The United States will spend nearly $2 trillion on health care this year, a level nearly double the per-capita rate in Europe. This is 17 percent of the U.S. gross domestic produce and growing. We cannot sustain it, especially when our chief competitors in the world economy are spending considerably less and in some cases getting better overall results.
San Jose Mercury News | Editorial
Americans need to change the way they think about death and dying.
The United States spends about $70 billion a year — one-third of all Medicare expenditures — on medical care for the elderly in the last months of their lives. If money for health care is going to be limited, and we know it is, then we need to think and talk about whether this is the right place to be spending so much of it.
The Republican candidates for president all are promising to repeal President Barack Obama’s health-care reforms, which may or may not sit well with people already benefiting from health insurance because of them. What the candidates — and the president — should be talking about instead is how to get medical costs under control so that all Americans can receive better care with the money available. Part of that has to be a serious exploration of what Americans at the end of their lives really want and need in the way of medical treatment.
And please, don’t even breathe the term “death panels.” No one in their right mind wants to kill grandma and grandpa, certainly not anyone running for public office. But we do need a better way to determine the right amount of testing and treatment appropriate for elderly patients.
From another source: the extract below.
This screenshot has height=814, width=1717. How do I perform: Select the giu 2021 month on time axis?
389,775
While life expectancy of some people is not hard to gauge — late stage cancer patients, for example — doctors now lack accurate tools to predict a patient’s life expectancy. But a new study published Tuesday in the Journal of the American Medical Association may help further that discussion.
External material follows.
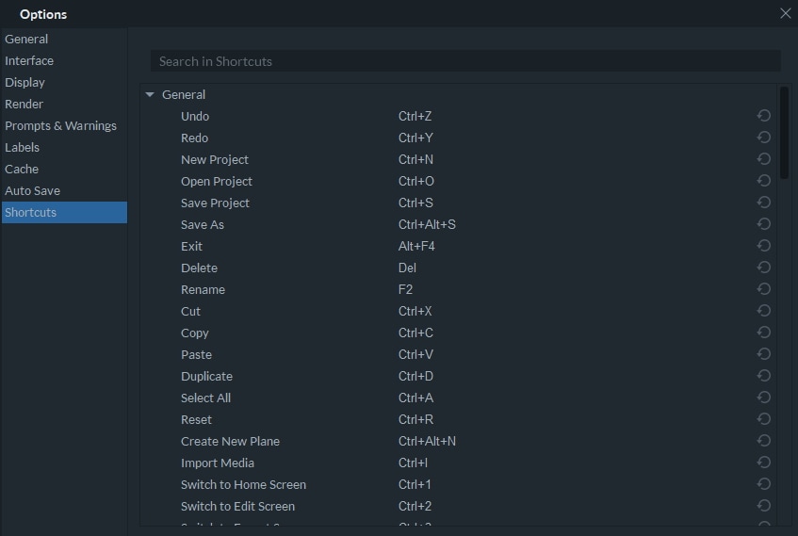The width and height of the screenshot is (798, 536).
Task: Switch to the Render options
Action: coord(24,104)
The New York Times reports that researchers at UC San Francisco “have identified 16 assessment scales with ‘moderate’ to ‘very good’ abilities to determine the likelihood of death within six months to five years in various older populations.”
The measures are things like age, medical history and physical and mental abilities. With further research, the hope is that doctors will be better able to assess whether a certain test or treatment is appropriate to extend life or improve the quality of a patient’s life in final months or years.
Obama and the Republican candidates should encourage study in this arena to help bring down medical costs as well as foster humane end of life care.
They should be encouraging Americans to talk with their loved ones about how they want to spend the last months of their lives and whether they want extraordinary measures used to prolong life.
When people don’t write advance directives or give explicit instructions to legally responsible family members, doctors are placed in a difficult position. They feel obligated to offer tests and treatments that they may believe to be pointless.
Hospitals can be forced to provide aggressive, expensive but ultimately ineffective treatment when patients could be more comfortable in hospice care.
Research already shows that elderly patients who fully engage in end-of-life discussions with their doctors and families choose less aggressive treatment. They also experience less depression and an improved quality of life for them and their families.
The United States will spend nearly $2 trillion on health care this year, a level nearly double the per-capita rate in Europe. This is 17 percent of the U.S. gross domestic produce and growing. We cannot sustain it, especially when our chief competitors in the world economy are spending considerably less and in some cases getting better overall results.